Há uma calmaria, finalmente. O relógio bate
quatro horas de uma tarde que o sol sobremaneira aquecera. E ela então consegue
comer um pouco e se sentar na área de serviço para descansar as pernas já
doloridas. Mas o que lhe doem mesmo são as mãos, com as rachaduras latejando
sem dó nem piedade. E ali ela fica, sentada, muito mais aliviando as dores
físicas que descansando.
A patroa acorda, vai à sala e liga a tevê.
Indaga pelos filhos, como sempre, porém nunca ouvindo a resposta, como sempre.
É apenas um comportamento mecânico e rotineiro dela, que logo vai à suíte se
produzir para a ida às lojas do bairro chique em que mora.

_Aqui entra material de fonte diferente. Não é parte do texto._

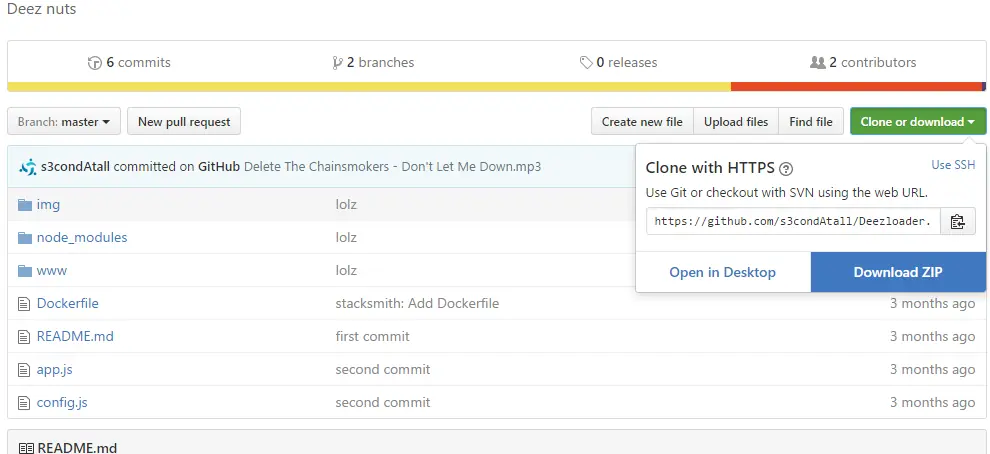Viewport: 990px width, 454px height.
Task: Click the Dockerfile file icon
Action: tap(26, 304)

Mas na tevê, ela, a
doméstica, ouve a fala de um general sobre a seriedade do militarismo, arguindo
que o militar perfeito sempre há de primar pela honra, pelo sacrifício, pelo
respeito aos valores pátrios, pela honestidade, etc. E deverá caminhar sempre
de cabeça erguida, mesmo que por dentro chore muitas lágrimas. E sua dedicação
à pátria deve superar a própria morte. E ela se lembra do uniforme que veste e
do casquete que mantém enfiado em sua cabeça, para lhe esconder a carapinha, e
se acha idêntica a um militar e se enche de orgulho, porque, até onde entendera
o recado do general, ela também se uniformiza e segue à risca o que o
importante militar falara na tevê. Só que sua pátria é aquela família...

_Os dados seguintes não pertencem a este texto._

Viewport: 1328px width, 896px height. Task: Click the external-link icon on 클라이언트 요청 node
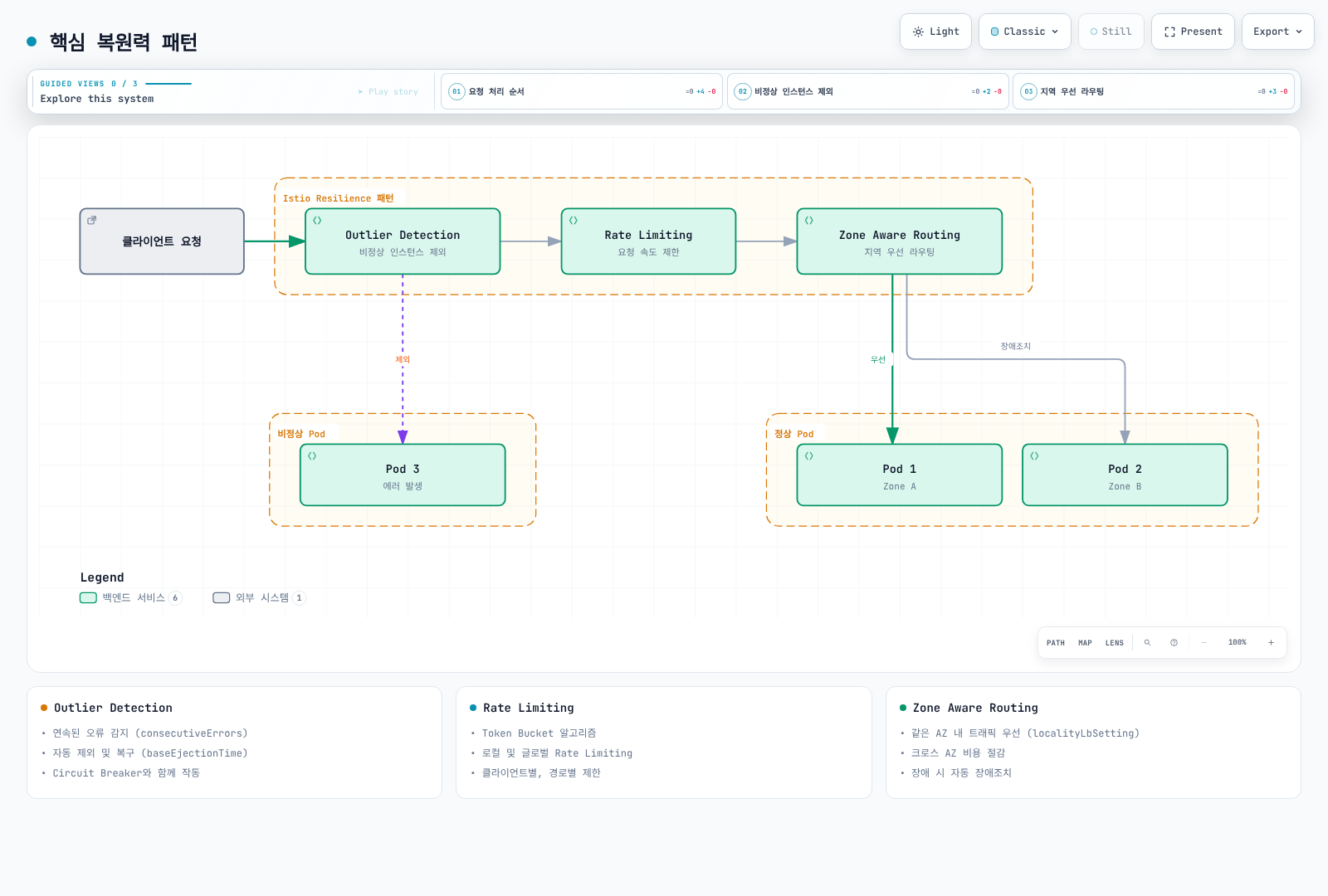point(92,221)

E vem a hora do jantar, o patrão já chega
dando chutes pelos cantos e reclamando com ela do porquê de as crianças estarem
ainda sem banho, e de a adolescente não ter voltado das ruas. Mas nunca reclama
que a patroa não está em casa, ela sempre chega em cima da hora do jantar,
esbaforida ao ponto de se desconfiar. Mas ela, a doméstica, apenas observa o
desenrolar de um diálogo sem significado entre o marido desconfiado e a mulher
que muito fala, mas que não lhe dedica nenhuma palavra de carinho, e vice-versa,
ambos com o casamento claudicante e apenas mantendo as aparências, como um dia
fora o casamento dela com o ex-companheiro favelado. Ela sente que o vulcão
está prestes a explodir, porque para ela é mais que óbvio que ambos têm
amantes. Só lhes falta a coragem de assumir a verdade, talvez em razão dos
filhos, ela, a doméstica, não sabe. E lhe vem um medo futuro de desemprego...

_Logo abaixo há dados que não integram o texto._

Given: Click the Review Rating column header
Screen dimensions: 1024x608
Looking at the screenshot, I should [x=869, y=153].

O jantar é constrangedor, até que entra o
horário da novela. As louças são logo lavadas e ela enfim vai ao seu
apertadíssimo aposento e toma um banho frio. Mas está animada, porque a patroa
lhe permite ver na tevê da cozinha as novelas, que ela acompanha atentamente,
enquanto sofre com o sofrimento dos personagens e se diverte com o divertimento
deles. É a sua melhor hora, é quando ela pensa nos filhos que deixou na favela.
Mas logo se lembra de que aquele é apenas o primeiro dia da semana, e ela tem
de empurrar sua faina por mais cinco, como o militar garboso que ela sentiu
dentro dela nas palavras do general. Mas se preocupa; sente-se culpada por se
comparar a alguém com tantos predicados...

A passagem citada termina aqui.